PCA tells me that a large amount of time is being spent at a
CALL instruction. Why? The CALL instruction should only consume a
small part of the time spent executing the routine.
First, check page faulting. Sometimes the faulting behavior of
a program causes a moderately called routine to get paged out
just before it is called. If that isn't the case, check for JSB
linkages to an RTL routine.
For performance reasons, some RTL routines use JSB linkages. This
can cause confusion for the user when the /MAIN_IMAGE qualifier
is used. This is especially true with PC sampling data, but can
occur with any kind of data for which you can gather stack PC
data.
Because a JSB linkage does not place a call frame on the stack,
the return address to the site of the call is lost to PCA.
Consequently, the first return address found by /MAIN_IMAGE is
the site of the call to the routine that called the RTL by means
of a JSB linkage. As an example, suppose routine MAIN called
routine FOO which in turn called the RTL via a JSB linkage.

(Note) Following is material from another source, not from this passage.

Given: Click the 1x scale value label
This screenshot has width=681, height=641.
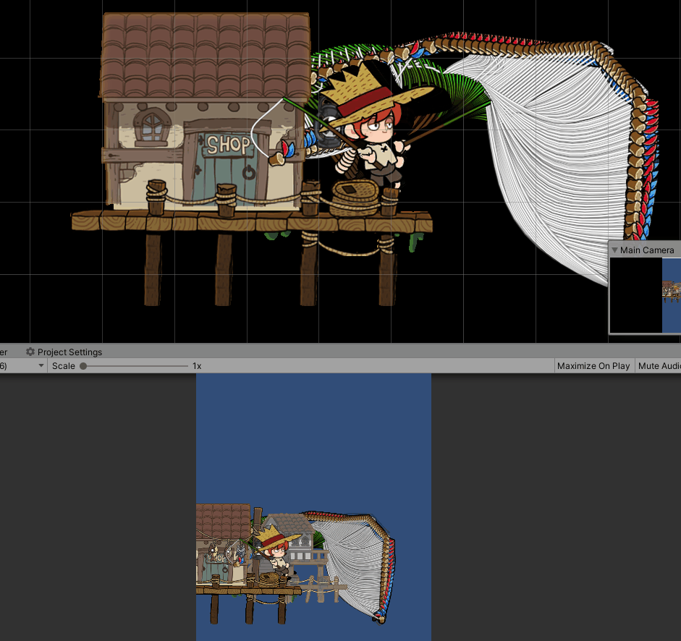Looking at the screenshot, I should (196, 365).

Then, suppose that a PC sampling hit occurred in the RTL. This
will cause the PC of the call to FOO and the PC of the call to
MAIN to be recorded. Thus, in the presence of the /MAIN_IMAGE
qualifier, the first PC within the image is the PC of the call to
FOO. Consequently, FOO's call site will be inflated by the number
of data points in the RTL that are in routines which have JSB
linkages.
Note that the above can yield useful information. If you compare
the time with /MAIN to the time without /MAIN, you can tell how
much time was spent in JSB linkage routines. You cannot, however,
separate the various JSB linkage routines. Note further that if
the JSB routine is called from the main program, the data points
will be lost because there is no caller of the main program.